Скуредина заплакала.

У Яшумова сжалось в груди. Что-то бормотал, успокаивал, но горло сдавливало, чувствовал, что сейчас и сам заревёт.

— …Прощай, Глеба. Ещё раз прости за всё. Не болей, пожалуйста. Живи долго, дорогой. Прощай.

— Маша, я… Я тебе… Я хотел сказать…У нас с тобой…

Рука с трубкой дрожала. Придавил короткие гудки. Рукавом пижамы вытирал глаза. Но к нему уже подступали:

— Что это было, Глеб? Кто эта Маша?

— Первая жена.

— Но ты же не был женат. У тебя в паспорте ничего нет!

— Мы не были расписаны, — ответил честный супруг.

Два дня не мог работать. Сидел в издательстве, гонял в руке карандаш. Сердобольный Плоткин уходил из кабинета на цыпочках. Уводил с собой любопытных.

Яшумов шёл из редакции на воздух. Шёл куда глаза глядят. Стоял на мосту о четырёх львах. Но никакого гудящего красного времени не чувствовал. И только морщился вместе со львами от какой-нибудь иномарки, ползущей вдоль канала и воняющей.
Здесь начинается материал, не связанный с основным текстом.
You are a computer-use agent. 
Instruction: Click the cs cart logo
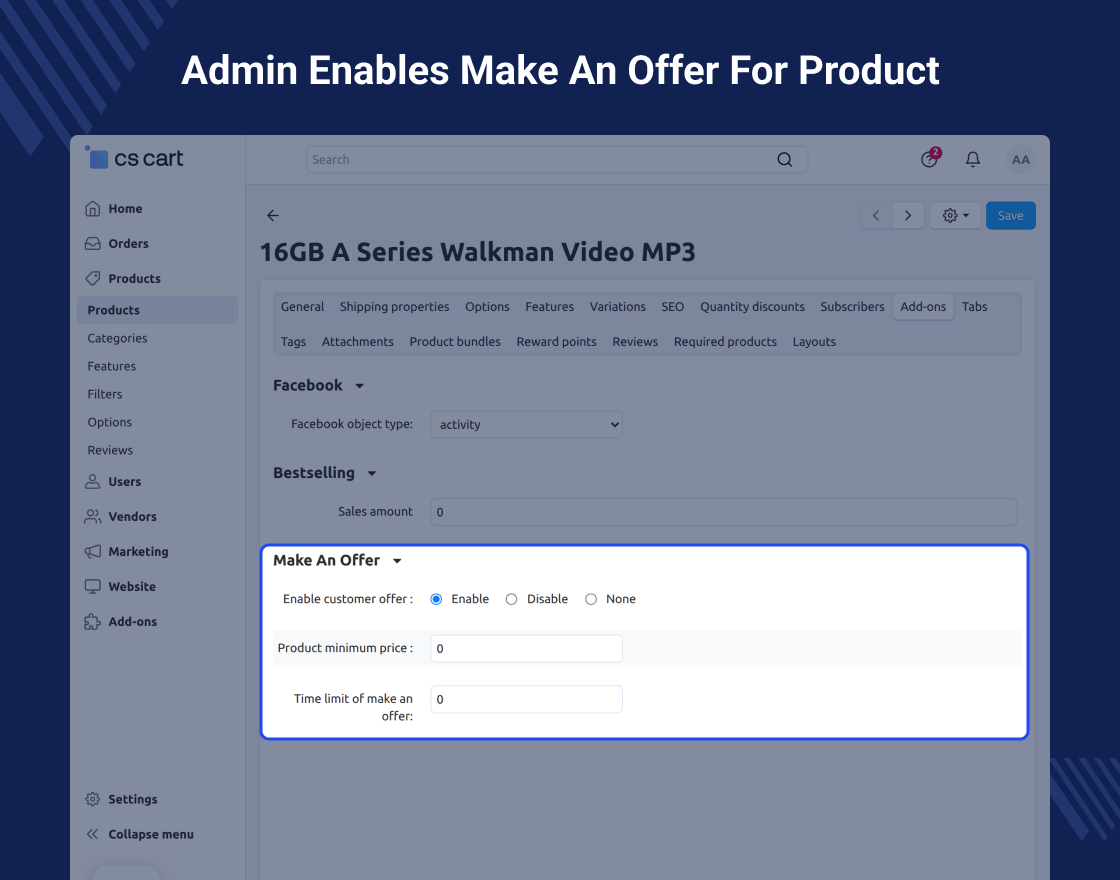tap(134, 158)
Вечером дома его уже не трогали, не расспрашивали. Только пододвигали еду. Как больному. В спальне сам отворачивался от жены. Смотрел в стену.

В воскресенье купил цветы и поехал на Кронверкский к родной сестре Маши — Екатерине.

Стоял перед домом под номером 27 дробь 1. Шестиэтажным. Вспоминал: на третьем или на четвёртом?